[Records from a dataset]

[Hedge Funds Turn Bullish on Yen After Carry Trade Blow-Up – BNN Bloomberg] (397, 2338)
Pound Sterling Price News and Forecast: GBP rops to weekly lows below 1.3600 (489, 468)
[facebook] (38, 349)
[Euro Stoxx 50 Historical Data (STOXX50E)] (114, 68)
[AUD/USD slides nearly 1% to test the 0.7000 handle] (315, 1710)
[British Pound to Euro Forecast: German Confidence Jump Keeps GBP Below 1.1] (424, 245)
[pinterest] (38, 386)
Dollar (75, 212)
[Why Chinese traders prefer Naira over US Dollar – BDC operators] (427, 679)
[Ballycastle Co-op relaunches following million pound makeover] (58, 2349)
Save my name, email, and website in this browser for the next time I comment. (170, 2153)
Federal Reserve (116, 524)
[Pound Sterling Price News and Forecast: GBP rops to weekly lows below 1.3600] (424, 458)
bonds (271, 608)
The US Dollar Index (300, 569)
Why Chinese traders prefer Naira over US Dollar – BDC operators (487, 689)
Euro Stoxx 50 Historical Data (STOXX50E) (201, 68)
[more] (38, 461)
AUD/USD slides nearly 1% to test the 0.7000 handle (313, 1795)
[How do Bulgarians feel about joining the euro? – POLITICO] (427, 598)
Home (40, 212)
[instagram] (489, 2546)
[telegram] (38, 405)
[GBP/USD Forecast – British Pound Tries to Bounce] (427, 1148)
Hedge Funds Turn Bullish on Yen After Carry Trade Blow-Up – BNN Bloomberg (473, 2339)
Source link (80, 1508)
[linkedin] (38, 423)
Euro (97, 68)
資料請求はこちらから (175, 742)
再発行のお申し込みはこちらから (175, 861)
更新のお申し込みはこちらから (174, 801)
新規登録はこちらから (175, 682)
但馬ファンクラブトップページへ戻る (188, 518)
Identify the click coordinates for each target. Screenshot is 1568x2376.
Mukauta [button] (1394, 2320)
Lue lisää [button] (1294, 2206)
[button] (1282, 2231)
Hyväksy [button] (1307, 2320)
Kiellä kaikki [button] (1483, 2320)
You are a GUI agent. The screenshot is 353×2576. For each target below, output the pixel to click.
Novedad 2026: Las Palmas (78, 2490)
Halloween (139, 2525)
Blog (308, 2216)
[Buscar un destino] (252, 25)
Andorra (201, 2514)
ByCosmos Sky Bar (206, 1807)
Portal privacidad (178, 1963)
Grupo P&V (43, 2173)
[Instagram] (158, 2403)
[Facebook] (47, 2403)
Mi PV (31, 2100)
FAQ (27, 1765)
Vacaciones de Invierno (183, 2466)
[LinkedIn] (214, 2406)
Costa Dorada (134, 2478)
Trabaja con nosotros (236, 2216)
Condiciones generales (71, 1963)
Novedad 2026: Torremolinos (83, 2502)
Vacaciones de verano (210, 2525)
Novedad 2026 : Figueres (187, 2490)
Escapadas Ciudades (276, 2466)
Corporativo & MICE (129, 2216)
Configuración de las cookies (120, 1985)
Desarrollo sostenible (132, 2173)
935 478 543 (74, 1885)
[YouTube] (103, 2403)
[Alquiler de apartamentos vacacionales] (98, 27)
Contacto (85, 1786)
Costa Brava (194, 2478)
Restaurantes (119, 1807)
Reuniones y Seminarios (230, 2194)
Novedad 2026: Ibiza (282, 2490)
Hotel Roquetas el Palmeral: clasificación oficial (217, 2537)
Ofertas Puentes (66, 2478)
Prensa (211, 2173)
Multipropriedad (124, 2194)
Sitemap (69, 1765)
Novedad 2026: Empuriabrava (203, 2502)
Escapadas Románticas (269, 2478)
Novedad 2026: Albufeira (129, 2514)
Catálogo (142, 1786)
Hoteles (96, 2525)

YOUR ASSIGNMENT – Retrieve each line from the records above where the word "Carry" occurs.

ANSWER FOR THIS EXERCISE –
[Hedge Funds Turn Bullish on Yen After Carry Trade Blow-Up – BNN Bloomberg] (397, 2338)
Hedge Funds Turn Bullish on Yen After Carry Trade Blow-Up – BNN Bloomberg (473, 2339)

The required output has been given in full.